Were you ever nervous about the comparisons with your father?
That’s something you can’t avoid, especially when you are born in a film family. I’ve always maintained that you don’t choose movies, movies choose you, when you are born in a film family. The same was the case with me and Varun. You can’t avoid those comparisons when you have a famous father who has had such a successful career. They were more for me because I am also a director.
You never wished to become an actor?
No, never. I acted in a few short films in school, but I never had an inclination towards it. I realised that it’s a completely different ball game. In acting, you have to cross all the lines of shamelessness. At least, as a director, you can live the secret life you’ve always wanted, through your actors.

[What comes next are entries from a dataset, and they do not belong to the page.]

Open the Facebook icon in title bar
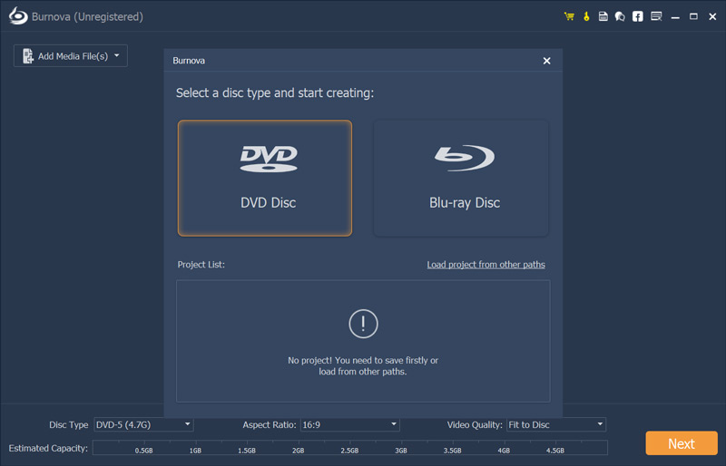The width and height of the screenshot is (726, 466). coord(638,16)
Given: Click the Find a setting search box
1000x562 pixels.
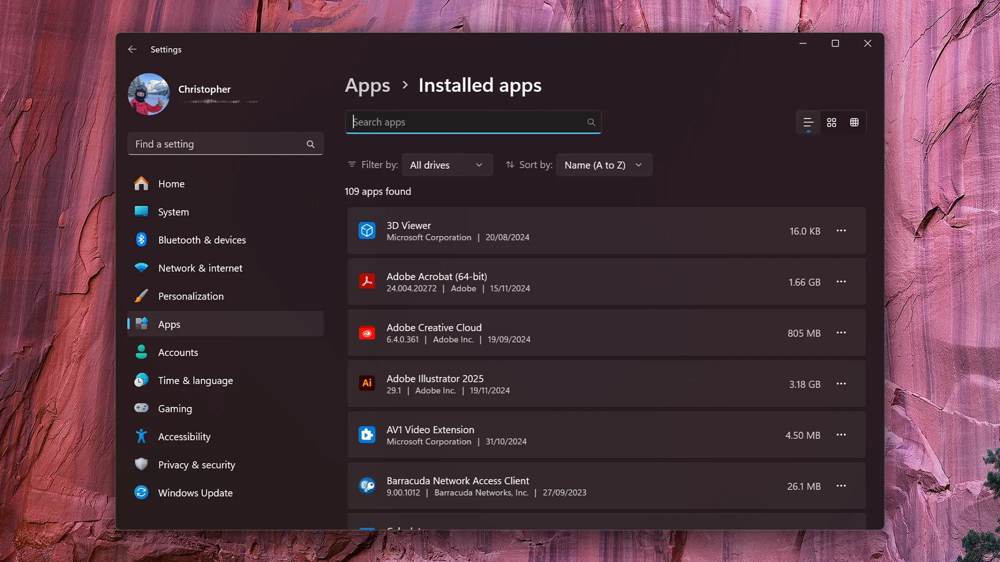Looking at the screenshot, I should pyautogui.click(x=218, y=144).
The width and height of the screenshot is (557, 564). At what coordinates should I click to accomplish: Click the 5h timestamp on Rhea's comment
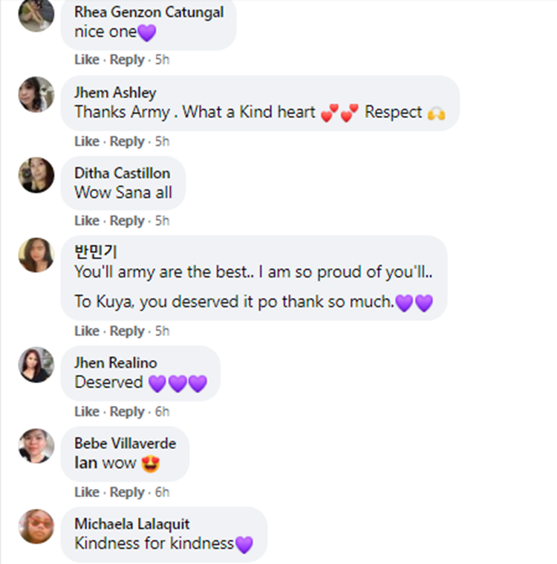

Do you have friends in the industry?
Yes, I have close friends like Ranbir (Kapoor) and Arjun (Kapoor). Ranbir is a childhood friend, so he’s like a brother. I also have friends I hang out or grab a beer with. I don’t go out too often, so we just hang out at each other’s houses. Who wants to see a director? I don’t talk much, and keep to myself. I’m slightly on the quieter side.
Were you always interested in film-making?
From as early on as I can remember, I used to hang out on film sets and most of my summer holidays were spent in places such as Switzerland, where a lot of film songs (father’s songs) used to be shot. I gave film-making my 100%, and I am passionate about it.
They say after marriage everything changes…
Things are exactly the same for me. I think if you marry the right person, everything remains the same (laughs).